Capitulation Indicators Signal Market Stress To Remain In 2026
According to GugaOnChain in the QuickTake post on Friday, the BTC: Quarterly Price Performance indicator reports a negative Q4 performance of -19.15%, which serves as the foundation of this bearish outlook. Furthermore, several key capitulation indicators also suggest that the market is unprepared for any FORM of bullish revival.
For example, the Spent Output Profit Ratio (SOPR) currently sits below 1 at 0.99, indicating that investors are selling bitcoin at a loss, a common feature of bear market phases. Similarly, the Short-Term Holder MVRV (MVRV-STH) remains below 1 at 0.87, signaling that short-term holders are deeply underwater and more prone to capitulation at the moment.
Further reinforcing this narrative, GugaOnChain points to the elevated percentage of Bitcoin supply in loss, currently standing at 35.66%, pushing more BTC holders into significant loss positions, thereby reducing confidence and driving market stress. In addition to these metrics, the Fear & Greed Index has dropped into the “extreme fear” zone at 20, suggesting widespread pessimism and risk aversion among participants.

Bear Market Confirmation Indicators
Beyond capitulation metrics, GugaOnChain highlights additional confirmation indicators that suggest that downside risks will remain dominant in the NEAR term. One of these indicators, the Market Cap Growth Rate, measured by the 30-day versus 365-day moving average gap ratio, is firmly negative at -11.65%, pointing to contracting market growth rather than expansion.

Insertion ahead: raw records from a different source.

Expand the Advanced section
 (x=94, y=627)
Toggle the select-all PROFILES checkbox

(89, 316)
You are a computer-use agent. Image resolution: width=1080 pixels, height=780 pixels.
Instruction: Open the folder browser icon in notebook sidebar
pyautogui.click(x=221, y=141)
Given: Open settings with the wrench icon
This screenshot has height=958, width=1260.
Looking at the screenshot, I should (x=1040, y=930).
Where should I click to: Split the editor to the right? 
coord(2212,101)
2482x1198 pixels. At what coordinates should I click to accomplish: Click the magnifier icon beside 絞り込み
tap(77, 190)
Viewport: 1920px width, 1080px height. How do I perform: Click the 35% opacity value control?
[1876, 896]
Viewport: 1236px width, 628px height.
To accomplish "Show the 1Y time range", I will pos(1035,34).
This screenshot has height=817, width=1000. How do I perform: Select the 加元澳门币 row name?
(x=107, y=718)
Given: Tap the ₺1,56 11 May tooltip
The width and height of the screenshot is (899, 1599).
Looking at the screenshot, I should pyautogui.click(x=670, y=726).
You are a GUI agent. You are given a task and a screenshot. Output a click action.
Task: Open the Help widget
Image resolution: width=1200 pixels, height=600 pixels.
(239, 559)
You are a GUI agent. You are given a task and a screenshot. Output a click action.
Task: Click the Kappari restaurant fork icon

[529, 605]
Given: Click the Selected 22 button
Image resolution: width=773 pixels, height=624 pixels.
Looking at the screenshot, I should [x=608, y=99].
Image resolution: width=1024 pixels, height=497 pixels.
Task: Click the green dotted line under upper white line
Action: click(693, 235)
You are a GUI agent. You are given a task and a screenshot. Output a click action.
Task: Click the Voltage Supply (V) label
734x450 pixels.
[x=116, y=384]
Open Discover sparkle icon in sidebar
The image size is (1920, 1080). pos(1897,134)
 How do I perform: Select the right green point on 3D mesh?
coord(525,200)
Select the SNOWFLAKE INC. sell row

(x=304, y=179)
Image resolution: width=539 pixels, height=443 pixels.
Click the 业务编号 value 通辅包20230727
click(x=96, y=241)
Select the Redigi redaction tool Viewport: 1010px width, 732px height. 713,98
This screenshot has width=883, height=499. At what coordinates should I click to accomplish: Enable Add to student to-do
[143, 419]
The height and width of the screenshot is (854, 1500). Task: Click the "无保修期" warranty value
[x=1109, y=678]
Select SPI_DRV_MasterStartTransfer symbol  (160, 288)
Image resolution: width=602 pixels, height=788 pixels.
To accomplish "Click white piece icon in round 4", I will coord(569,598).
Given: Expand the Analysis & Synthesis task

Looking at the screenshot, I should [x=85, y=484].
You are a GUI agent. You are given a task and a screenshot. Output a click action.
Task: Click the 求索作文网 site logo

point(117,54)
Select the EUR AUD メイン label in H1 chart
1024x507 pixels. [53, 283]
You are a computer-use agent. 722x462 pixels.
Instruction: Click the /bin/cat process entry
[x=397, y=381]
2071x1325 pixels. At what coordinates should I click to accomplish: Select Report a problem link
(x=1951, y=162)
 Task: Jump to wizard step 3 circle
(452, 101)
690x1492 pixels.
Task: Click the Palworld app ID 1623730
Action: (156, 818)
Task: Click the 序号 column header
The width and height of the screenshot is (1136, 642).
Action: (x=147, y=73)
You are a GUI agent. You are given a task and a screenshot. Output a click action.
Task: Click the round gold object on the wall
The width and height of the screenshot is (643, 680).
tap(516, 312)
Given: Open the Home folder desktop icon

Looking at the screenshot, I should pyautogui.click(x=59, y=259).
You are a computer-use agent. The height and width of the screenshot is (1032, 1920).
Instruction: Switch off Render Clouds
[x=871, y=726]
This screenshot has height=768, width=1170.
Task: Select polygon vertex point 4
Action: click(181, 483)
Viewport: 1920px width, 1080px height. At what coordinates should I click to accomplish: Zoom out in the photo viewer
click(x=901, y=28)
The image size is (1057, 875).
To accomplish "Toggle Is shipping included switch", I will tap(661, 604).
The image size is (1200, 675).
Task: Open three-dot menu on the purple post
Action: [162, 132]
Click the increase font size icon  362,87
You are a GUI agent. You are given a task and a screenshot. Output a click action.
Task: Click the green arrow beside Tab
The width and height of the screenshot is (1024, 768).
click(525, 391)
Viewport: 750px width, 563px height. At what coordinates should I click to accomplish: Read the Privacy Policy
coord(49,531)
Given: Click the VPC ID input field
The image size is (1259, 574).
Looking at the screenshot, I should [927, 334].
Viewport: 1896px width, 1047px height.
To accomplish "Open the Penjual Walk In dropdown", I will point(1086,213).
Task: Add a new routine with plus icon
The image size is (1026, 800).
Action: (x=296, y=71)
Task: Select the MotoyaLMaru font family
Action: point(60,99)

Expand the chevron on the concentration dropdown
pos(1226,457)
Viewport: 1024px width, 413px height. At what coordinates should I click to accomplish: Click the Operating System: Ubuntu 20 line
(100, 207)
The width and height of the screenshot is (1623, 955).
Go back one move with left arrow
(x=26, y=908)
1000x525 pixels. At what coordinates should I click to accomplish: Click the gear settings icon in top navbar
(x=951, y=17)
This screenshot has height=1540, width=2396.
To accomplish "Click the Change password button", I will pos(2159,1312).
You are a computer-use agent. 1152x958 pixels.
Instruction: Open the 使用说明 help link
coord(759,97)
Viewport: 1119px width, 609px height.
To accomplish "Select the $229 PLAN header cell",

Institutional flows also reflect waning confidence. US Bitcoin spot ETFs recorded $825.7 million in net outflows between December 18 and December 24, 2025, highlighting reduced institutional appetite as the Q4 price struggles persist. Meanwhile, the Coinbase Premium Gap has remained negative at –66.11, signaling weaker demand from US-based investors compared to offshore markets.
In assessing these several metrics together, GugaOnChain concludes the crypto market is likely to remain in a bear phase for the next two to three months. Therefore, investors should anticipate further corrections in the first quarter of 2026 until the capitulation signals ease and demand is stabilized.
At press time, Bitcoin trades at $87,436, reflecting a slight market loss of 0.42% in the last day.